Text provided:
*** Block opens ***
# An Observational Diagnostic for Distinguishing Between Clouds and Haze   in Hot Exoplanet Atmospheres

**Authors:** Eliza M.-R. Kempton, Jacob L. Bean, Vivien Parmentier

arXiv: 1705.05847 · 2017-08-30

## TL;DR

This paper introduces a transmission spectroscopy method to differentiate between haze and cloud aerosols in hot exoplanet atmospheres by analyzing ingress and egress spectra, aiding understanding of aerosol formation mechanisms.

## Contribution

The study proposes a novel observational diagnostic using ingress and egress spectra to identify aerosol types in highly irradiated hot Jupiters, enhancing atmospheric characterization techniques.

## Key findings

- WASP-121b shows partial aerosol coverage in its spectrum.
- Ingress-egress spectroscopy can distinguish aerosol formation mechanisms.
- JWST and HST can potentially apply this diagnostic to known hot Jupiters.
*** Block closes ***
Data extracts:
*** Block opens ***
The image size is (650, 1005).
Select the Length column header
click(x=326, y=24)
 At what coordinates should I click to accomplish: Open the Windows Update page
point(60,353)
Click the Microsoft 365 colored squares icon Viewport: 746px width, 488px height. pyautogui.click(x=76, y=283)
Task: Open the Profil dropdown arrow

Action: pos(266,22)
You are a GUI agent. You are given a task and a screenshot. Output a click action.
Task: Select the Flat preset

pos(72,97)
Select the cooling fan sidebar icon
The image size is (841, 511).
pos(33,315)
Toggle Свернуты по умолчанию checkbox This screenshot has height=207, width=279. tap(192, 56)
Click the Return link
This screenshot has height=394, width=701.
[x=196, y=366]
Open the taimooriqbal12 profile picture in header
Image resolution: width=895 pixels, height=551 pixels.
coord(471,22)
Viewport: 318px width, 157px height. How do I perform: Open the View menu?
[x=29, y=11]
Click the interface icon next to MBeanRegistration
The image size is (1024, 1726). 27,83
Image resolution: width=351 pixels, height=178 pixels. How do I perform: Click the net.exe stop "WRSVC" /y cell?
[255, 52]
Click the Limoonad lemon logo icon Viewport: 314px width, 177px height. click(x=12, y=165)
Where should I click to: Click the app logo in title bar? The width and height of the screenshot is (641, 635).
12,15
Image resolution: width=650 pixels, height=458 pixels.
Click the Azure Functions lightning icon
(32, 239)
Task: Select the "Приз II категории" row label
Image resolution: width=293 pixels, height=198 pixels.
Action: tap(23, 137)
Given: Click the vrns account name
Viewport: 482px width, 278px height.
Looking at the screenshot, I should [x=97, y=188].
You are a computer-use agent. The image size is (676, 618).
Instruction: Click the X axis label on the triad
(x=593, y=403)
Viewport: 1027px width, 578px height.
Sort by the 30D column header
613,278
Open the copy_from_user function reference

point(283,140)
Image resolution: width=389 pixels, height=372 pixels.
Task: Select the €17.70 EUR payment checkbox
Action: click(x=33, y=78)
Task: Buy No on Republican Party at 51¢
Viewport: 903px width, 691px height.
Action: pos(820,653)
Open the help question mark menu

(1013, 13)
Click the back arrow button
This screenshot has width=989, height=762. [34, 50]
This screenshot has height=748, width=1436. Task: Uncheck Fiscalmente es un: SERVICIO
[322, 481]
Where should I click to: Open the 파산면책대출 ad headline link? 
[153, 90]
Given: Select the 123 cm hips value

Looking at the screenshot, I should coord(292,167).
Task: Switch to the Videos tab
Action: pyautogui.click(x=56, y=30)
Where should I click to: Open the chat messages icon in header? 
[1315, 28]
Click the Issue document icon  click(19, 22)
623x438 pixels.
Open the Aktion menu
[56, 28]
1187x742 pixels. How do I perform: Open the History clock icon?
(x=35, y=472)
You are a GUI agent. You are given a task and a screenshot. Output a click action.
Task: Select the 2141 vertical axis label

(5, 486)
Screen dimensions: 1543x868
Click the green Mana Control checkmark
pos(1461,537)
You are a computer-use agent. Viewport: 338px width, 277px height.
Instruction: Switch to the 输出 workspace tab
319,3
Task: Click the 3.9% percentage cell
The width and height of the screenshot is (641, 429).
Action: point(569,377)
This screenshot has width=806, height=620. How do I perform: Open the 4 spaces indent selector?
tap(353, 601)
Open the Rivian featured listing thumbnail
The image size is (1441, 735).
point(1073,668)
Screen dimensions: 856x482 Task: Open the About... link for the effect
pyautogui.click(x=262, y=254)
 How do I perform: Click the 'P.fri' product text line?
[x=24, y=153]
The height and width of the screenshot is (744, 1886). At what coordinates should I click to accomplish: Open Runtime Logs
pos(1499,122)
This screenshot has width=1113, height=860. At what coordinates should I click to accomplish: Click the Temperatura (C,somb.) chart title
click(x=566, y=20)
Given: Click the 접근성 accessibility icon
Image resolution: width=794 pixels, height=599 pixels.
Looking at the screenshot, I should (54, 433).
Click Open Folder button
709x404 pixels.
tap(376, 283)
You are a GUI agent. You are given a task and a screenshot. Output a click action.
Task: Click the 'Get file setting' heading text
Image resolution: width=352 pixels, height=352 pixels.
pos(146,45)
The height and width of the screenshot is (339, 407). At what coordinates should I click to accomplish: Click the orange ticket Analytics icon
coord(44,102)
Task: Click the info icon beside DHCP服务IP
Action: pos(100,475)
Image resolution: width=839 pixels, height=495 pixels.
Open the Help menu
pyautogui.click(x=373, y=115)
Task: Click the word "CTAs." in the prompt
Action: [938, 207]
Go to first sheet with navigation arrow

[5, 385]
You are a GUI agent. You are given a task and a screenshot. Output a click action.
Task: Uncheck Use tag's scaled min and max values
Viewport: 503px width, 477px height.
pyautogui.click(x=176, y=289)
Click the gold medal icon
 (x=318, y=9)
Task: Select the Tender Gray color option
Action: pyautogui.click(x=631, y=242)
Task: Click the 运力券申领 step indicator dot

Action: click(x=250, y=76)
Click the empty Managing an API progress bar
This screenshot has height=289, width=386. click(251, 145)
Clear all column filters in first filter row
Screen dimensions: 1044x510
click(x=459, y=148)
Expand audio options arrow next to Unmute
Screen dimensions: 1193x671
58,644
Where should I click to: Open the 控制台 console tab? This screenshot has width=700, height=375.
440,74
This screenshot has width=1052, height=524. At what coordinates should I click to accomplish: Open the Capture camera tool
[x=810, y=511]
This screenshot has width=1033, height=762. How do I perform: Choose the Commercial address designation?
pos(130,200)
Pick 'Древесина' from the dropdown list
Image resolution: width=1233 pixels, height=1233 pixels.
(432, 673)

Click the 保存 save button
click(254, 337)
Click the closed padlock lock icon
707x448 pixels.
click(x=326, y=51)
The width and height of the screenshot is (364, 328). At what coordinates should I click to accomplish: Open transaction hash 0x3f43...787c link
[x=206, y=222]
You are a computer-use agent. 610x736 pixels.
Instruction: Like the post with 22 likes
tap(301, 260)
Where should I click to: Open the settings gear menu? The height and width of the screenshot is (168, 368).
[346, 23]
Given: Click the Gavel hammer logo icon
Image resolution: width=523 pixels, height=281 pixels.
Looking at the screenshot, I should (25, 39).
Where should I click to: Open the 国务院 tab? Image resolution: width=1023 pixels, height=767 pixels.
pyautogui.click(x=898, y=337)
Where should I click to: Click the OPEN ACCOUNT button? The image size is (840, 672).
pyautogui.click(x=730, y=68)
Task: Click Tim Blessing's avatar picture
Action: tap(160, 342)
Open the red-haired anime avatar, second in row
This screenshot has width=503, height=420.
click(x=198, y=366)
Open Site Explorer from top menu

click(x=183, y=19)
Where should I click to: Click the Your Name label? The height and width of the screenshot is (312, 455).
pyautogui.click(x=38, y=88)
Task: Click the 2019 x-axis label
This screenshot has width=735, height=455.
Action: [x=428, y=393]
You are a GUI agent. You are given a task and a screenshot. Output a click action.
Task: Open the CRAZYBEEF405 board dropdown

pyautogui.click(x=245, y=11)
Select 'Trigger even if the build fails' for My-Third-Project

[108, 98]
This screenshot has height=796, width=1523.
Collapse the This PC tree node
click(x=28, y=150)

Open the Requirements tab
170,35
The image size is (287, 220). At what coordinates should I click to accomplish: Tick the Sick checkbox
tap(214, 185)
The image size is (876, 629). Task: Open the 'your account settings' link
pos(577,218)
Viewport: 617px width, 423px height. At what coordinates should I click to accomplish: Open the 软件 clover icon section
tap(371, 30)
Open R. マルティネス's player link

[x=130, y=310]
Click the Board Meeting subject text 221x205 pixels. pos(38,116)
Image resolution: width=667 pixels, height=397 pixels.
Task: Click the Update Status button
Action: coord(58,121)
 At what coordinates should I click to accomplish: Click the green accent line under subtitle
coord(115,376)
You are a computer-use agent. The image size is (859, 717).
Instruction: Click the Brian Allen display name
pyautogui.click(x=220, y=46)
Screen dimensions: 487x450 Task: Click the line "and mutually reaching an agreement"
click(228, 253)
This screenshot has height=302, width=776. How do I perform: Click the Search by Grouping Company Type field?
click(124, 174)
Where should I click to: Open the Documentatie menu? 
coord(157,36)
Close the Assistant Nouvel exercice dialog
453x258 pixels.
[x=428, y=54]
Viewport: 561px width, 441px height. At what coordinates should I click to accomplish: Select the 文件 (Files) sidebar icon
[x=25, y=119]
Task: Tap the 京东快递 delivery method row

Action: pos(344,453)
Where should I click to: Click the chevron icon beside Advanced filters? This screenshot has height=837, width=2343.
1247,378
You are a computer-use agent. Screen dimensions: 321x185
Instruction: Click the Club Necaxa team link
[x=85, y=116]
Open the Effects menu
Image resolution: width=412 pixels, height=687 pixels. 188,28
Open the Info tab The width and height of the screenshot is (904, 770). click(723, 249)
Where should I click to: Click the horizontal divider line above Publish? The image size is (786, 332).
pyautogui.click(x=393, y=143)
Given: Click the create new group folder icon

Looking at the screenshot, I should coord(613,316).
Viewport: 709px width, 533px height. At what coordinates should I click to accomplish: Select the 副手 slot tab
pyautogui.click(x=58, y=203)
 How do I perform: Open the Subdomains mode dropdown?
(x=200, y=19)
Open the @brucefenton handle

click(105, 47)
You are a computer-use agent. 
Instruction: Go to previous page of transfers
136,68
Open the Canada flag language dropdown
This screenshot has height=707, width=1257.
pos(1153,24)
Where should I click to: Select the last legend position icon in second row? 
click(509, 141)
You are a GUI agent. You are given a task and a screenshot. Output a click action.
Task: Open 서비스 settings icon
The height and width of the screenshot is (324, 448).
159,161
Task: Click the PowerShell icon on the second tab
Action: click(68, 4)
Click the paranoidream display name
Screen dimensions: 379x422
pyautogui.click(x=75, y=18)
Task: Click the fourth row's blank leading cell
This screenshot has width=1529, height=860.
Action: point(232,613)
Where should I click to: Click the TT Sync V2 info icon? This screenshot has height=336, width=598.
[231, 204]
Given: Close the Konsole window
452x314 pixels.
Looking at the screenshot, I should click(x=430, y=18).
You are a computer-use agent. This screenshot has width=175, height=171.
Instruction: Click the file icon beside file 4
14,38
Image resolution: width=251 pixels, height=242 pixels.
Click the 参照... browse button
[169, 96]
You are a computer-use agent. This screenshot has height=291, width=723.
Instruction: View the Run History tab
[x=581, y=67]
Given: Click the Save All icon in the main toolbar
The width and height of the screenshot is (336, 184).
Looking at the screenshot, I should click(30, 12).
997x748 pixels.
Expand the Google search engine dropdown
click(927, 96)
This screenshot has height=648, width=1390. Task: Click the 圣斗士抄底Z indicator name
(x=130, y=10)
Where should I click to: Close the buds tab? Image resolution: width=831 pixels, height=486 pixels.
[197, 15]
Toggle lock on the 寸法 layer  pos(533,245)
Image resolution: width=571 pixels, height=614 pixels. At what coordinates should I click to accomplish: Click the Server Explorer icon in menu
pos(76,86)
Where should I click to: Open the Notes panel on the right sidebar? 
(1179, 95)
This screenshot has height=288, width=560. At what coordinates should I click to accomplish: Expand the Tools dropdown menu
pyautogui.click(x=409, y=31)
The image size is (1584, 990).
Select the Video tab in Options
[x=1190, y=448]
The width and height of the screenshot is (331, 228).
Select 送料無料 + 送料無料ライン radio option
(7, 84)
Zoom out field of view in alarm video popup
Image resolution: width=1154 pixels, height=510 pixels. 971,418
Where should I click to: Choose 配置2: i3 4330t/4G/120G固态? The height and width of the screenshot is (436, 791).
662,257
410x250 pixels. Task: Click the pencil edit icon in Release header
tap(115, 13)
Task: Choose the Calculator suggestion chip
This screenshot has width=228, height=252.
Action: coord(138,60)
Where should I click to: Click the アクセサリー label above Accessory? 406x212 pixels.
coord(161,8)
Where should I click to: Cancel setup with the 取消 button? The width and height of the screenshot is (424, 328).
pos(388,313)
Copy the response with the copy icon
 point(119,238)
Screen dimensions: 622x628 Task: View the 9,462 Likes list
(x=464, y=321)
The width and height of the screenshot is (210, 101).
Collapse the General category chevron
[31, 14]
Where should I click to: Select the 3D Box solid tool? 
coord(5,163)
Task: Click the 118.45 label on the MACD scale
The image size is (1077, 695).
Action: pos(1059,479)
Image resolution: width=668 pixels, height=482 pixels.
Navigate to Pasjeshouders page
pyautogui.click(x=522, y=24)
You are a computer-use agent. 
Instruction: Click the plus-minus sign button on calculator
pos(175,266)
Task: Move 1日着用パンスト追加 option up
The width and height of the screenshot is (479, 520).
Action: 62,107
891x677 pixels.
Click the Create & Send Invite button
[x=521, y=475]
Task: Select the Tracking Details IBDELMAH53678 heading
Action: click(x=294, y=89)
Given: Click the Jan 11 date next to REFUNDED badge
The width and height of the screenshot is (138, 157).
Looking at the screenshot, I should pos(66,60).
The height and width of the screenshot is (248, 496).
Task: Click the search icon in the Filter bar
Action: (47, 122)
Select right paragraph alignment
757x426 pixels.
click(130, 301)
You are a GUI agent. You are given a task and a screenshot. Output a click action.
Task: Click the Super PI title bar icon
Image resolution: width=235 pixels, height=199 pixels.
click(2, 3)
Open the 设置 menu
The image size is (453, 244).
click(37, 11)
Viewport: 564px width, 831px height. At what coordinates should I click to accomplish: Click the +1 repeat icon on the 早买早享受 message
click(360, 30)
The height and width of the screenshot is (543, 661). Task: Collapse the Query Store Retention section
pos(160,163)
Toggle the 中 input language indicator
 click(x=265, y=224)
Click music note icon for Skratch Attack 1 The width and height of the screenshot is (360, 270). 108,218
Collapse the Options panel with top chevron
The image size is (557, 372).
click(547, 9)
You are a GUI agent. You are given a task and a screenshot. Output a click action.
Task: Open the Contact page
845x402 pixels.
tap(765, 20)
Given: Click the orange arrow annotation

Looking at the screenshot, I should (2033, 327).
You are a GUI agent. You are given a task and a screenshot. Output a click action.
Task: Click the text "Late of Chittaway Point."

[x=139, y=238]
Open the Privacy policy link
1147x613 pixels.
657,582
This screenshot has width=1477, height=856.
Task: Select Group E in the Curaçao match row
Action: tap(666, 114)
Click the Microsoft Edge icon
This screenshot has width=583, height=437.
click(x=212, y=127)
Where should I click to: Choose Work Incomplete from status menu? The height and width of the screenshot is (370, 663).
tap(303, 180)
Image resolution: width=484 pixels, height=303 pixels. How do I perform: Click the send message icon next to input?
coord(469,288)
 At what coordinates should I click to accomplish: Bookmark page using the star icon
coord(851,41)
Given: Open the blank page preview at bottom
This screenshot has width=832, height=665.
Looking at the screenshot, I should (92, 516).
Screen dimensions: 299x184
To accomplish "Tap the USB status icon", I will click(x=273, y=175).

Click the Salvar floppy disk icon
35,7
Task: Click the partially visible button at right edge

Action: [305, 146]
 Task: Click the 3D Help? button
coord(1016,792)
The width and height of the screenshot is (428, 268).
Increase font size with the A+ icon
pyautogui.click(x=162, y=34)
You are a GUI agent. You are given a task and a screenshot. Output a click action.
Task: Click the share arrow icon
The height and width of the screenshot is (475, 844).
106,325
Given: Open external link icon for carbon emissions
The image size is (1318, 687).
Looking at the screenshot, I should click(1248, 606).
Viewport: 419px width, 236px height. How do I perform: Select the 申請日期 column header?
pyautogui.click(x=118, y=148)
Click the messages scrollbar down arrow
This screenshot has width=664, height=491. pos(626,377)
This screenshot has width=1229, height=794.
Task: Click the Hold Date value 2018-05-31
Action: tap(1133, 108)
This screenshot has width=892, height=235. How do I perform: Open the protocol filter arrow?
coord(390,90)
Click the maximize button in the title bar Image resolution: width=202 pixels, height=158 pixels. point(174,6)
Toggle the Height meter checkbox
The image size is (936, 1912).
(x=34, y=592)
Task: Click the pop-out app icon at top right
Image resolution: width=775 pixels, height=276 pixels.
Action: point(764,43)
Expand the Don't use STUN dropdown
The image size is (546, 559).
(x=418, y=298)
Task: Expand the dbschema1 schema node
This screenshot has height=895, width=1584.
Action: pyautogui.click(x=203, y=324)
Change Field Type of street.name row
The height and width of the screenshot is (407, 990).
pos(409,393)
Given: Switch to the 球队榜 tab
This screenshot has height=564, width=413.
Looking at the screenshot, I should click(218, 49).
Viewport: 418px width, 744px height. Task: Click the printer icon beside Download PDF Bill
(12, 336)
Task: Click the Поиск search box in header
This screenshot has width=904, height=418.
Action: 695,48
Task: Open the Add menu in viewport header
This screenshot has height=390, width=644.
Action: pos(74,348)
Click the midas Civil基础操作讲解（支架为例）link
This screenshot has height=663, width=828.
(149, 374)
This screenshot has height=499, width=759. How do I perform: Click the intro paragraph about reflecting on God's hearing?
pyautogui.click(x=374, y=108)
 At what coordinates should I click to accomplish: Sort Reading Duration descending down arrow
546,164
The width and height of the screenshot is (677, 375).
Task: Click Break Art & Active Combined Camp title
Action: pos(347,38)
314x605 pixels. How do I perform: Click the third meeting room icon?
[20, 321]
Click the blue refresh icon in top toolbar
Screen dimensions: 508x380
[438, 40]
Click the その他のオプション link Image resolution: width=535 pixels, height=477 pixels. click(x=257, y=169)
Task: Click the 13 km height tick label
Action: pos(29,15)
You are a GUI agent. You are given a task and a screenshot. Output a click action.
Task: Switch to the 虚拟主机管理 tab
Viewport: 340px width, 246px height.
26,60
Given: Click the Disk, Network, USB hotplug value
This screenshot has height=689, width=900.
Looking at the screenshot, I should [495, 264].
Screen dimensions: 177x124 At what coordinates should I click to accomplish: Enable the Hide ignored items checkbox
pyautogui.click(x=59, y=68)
*** Block closes ***
Required action:
Repeat the stretch of the clouds-and-haze paper from "## Key findings" through "known hot Jupiters.", switching each "aerosol" to "particle". The records aren't needed here.

Answer to the exercise:
## Key findings

- WASP-121b shows partial particle coverage in its spectrum.
- Ingress-egress spectroscopy can distinguish particle formation mechanisms.
- JWST and HST can potentially apply this diagnostic to known hot Jupiters.